Hard-wired electromechanical components were the only option for machine-safety systems in the U.S. until 2002. Standards banned programmable logic controllers (PLCs) from use in safety systems. The reason was that programmable electronic systems were complex. It could be difficult to predict how a device behaved in the event of a failure,
But new safety standards have led safety PLCs and controllers to become more widely accepted in the U.S. In fact, many users are combining safety and automation components into the same system through use of safety PLCs and safety networks. A combined system can save money through a substantial reduction in wiring, wiring labor, and cabinet space.
Commonality in components for control and safety extends to software as well. Operators need learn only one programming architecture. Safety PLCs operating over safety-rated communications networks linked with machinecontrol systems provide higher levels of information and diagnostics. Not only can the safety system detect the fault, it can now query the control system about specific machine operations at the time.

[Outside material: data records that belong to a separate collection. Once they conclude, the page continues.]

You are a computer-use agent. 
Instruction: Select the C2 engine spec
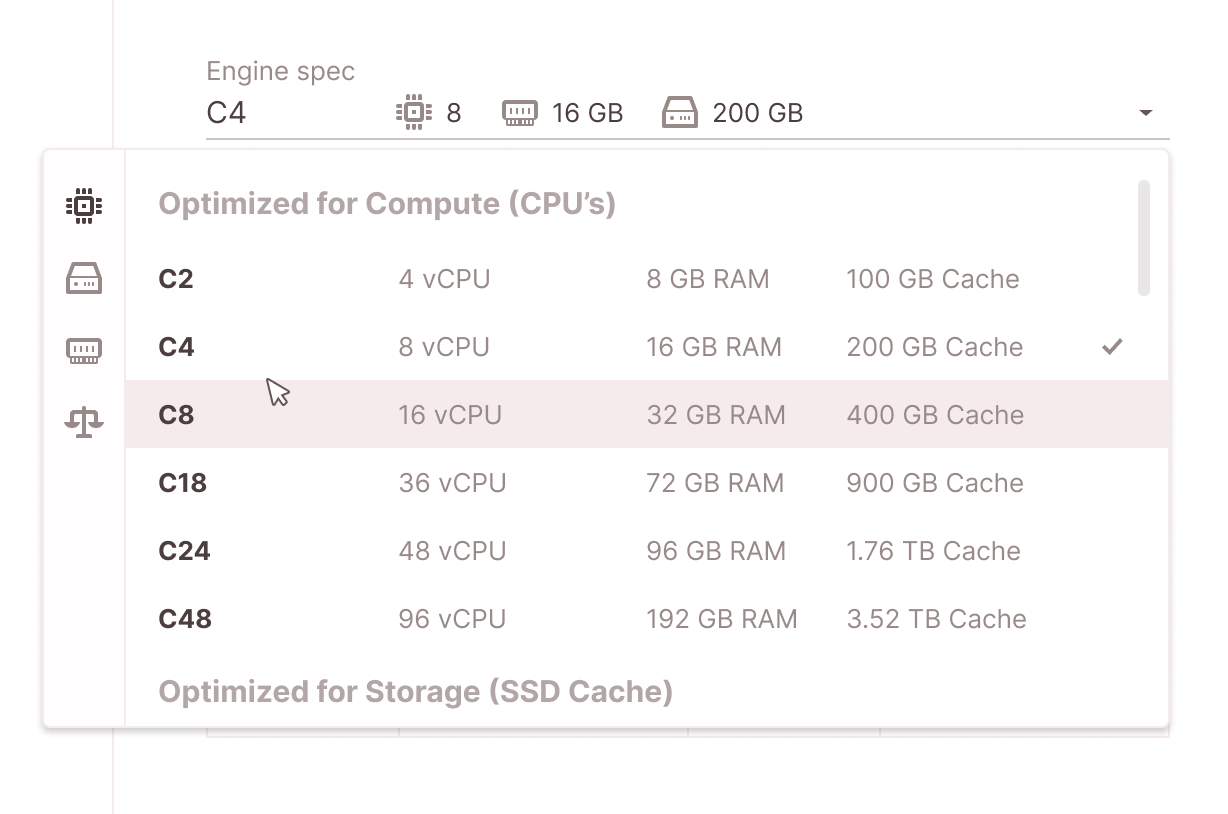coord(500,279)
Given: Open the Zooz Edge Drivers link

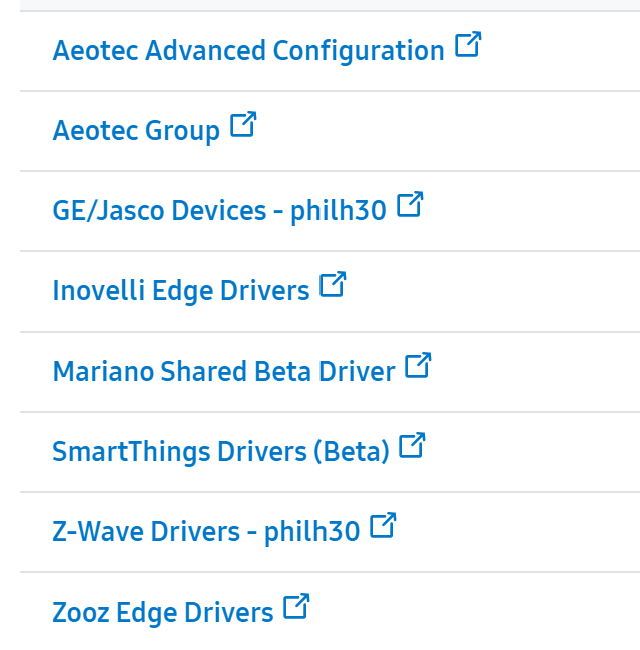Looking at the screenshot, I should (x=162, y=611).
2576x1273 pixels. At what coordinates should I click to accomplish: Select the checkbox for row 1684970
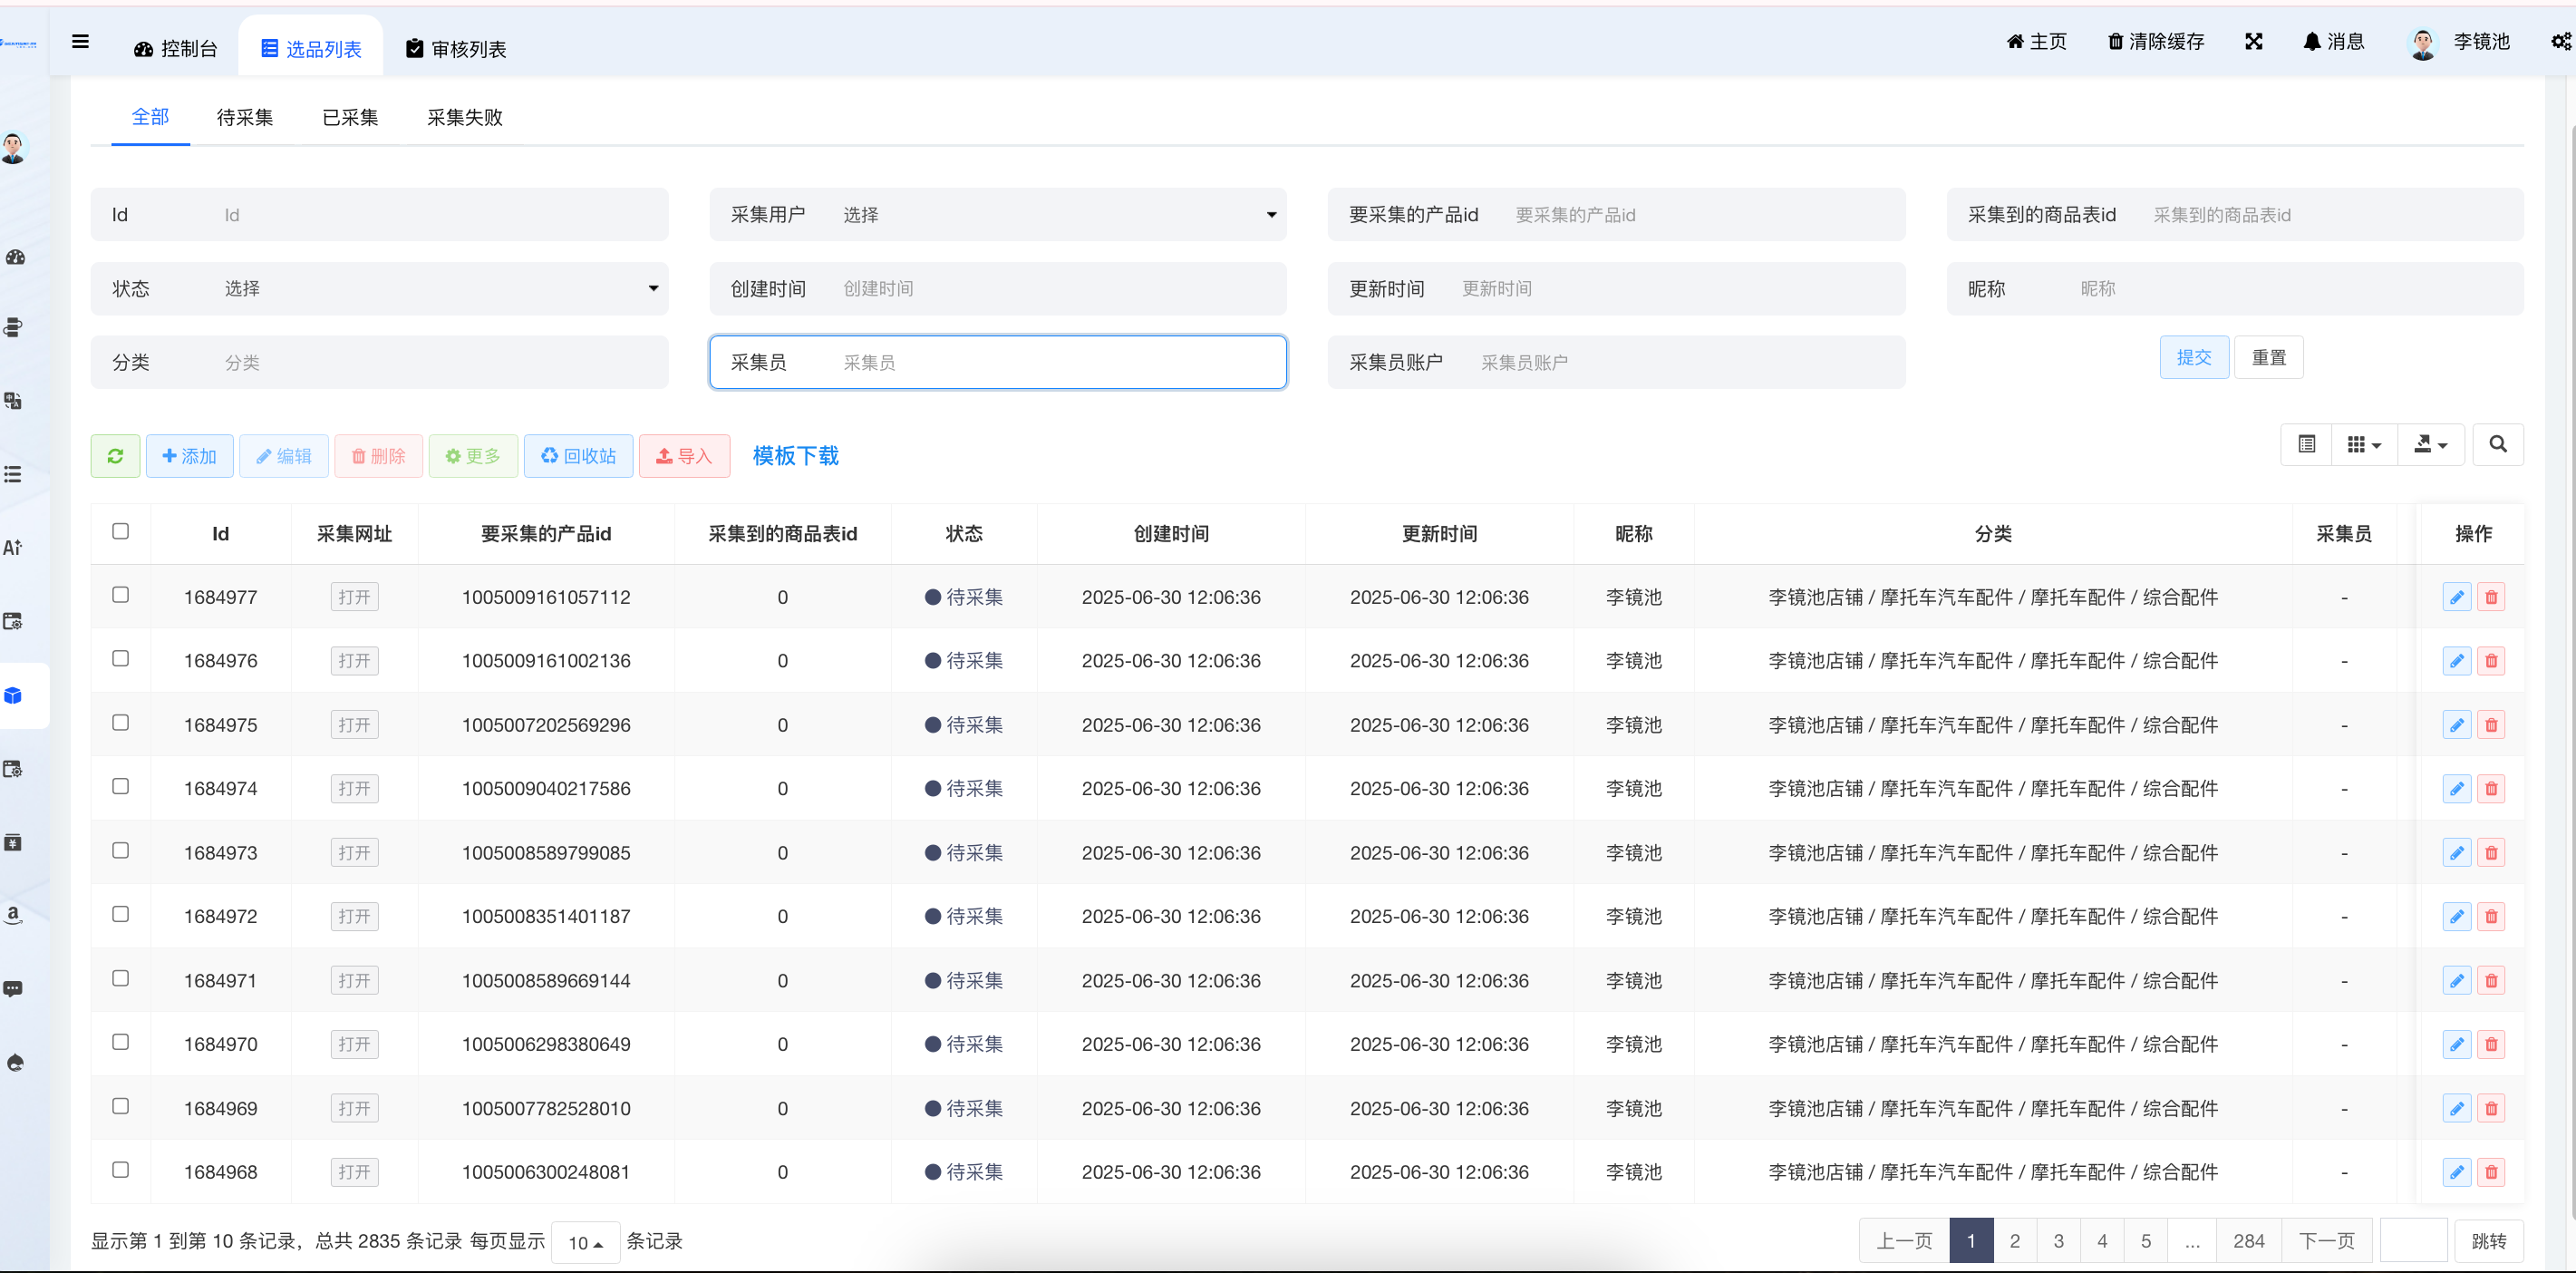click(x=120, y=1042)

Many European safety standards, such as IEC 61508 and EN 954-1, are not enforceable in the U.S. But they are still used to verify machine safety levels in both the U.S. and globally. Many U.S. companies must conform to these standards to compete internationally. And much of the European verbiage is being incorporated into U.S. safety standards as they are rewritten and revised.
Each programmable safety device and the overall machine must be classified into an appropriate risk-assessment categor y known as a safety- integri ty level (SIL). But that raises questions about what the SIL ratings actually mean and how they compare to the more familiar safety categories.
Most machine builders today think of risk assessment as detailed in the EU’s EN 954- 1 standard. It created five risk categories in 1995 listed as B, 1, 2, 3, and 4. All machinery in the EU must undergo formal risk assessment before they can be equipped with safety components. The risk assessment in EN 954-1 looks at the result of an accident, the frequency and duration of exposure to the hazard, and the possibility of avoiding the hazard.
From the results of each assessment, the machine or part gets put into one of five safety categories. Each category identifies the system requirements and behavior in the event of a fault. Category B holds the safest machines, where risk of injury is slight or the types of injuries that can occur are easily healed. Category 1 machinery poses a risk of serious injury that is mitigated through the use of well tried and tested components and principles. But no special tests are carried out to maintain the safety functions. Category 2 forces periodic checks of the safety functions but a fault may cause the safety function to fail. Faults in the final two categories should not cause loss of the safety system. That typically means categories 3 and 4 need redundancy from inputs through outputs.
It’s fairly simple to determine how an electromechanical system might fail. Therefore, to satisfy safety requirements, the machine is built so that it will shut down when a part fails or fault occurs. But modern, programmable equipment may fail in unexpected ways with consequences impossible to predict. Thus a new method of rating the safety of today’s machinery was required.